(Stored data)
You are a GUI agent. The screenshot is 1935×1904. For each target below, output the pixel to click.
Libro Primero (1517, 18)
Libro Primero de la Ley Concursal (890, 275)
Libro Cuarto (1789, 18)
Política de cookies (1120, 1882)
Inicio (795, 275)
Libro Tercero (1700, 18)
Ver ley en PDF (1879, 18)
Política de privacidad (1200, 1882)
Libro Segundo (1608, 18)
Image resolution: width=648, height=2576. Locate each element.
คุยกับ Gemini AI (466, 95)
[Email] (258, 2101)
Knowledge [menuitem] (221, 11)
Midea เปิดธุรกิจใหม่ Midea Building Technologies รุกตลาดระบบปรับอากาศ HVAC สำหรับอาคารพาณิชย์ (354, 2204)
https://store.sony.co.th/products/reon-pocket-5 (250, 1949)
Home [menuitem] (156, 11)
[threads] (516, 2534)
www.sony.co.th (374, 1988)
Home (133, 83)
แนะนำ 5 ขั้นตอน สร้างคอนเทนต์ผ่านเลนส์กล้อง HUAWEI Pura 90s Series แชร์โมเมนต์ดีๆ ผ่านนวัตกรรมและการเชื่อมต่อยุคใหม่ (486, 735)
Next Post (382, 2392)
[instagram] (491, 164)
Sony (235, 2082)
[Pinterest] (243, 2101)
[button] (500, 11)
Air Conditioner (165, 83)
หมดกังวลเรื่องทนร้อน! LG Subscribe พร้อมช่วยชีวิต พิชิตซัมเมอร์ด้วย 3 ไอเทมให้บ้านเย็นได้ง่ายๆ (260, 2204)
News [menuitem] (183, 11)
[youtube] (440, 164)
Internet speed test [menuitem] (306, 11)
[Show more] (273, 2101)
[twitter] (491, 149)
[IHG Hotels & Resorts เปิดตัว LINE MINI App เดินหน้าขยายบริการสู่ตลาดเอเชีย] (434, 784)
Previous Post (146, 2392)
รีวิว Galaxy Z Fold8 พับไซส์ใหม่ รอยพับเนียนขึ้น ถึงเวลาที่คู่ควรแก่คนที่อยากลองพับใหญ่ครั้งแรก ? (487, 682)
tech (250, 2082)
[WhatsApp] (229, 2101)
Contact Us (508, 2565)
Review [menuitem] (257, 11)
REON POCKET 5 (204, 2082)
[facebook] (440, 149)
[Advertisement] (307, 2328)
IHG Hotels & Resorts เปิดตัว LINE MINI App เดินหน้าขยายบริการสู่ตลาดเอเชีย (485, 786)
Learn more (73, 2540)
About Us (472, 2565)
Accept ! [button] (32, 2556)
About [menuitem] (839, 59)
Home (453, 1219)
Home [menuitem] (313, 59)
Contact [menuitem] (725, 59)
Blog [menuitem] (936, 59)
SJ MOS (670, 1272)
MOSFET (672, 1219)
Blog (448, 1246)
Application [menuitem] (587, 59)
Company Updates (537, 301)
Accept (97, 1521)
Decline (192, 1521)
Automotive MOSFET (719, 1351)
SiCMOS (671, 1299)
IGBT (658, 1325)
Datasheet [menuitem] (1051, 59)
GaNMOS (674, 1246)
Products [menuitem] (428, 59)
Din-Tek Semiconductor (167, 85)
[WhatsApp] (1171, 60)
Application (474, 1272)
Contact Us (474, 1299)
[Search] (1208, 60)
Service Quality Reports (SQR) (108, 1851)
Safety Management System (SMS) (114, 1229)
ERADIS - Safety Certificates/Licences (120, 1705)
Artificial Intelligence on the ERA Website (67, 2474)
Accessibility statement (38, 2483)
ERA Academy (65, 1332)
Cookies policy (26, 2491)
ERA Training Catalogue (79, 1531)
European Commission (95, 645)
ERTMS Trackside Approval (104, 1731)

* **What you will do**: Your answer should consist only of the number of lines in the entries above that include "Safety".

* **Solution to the exercise**: 2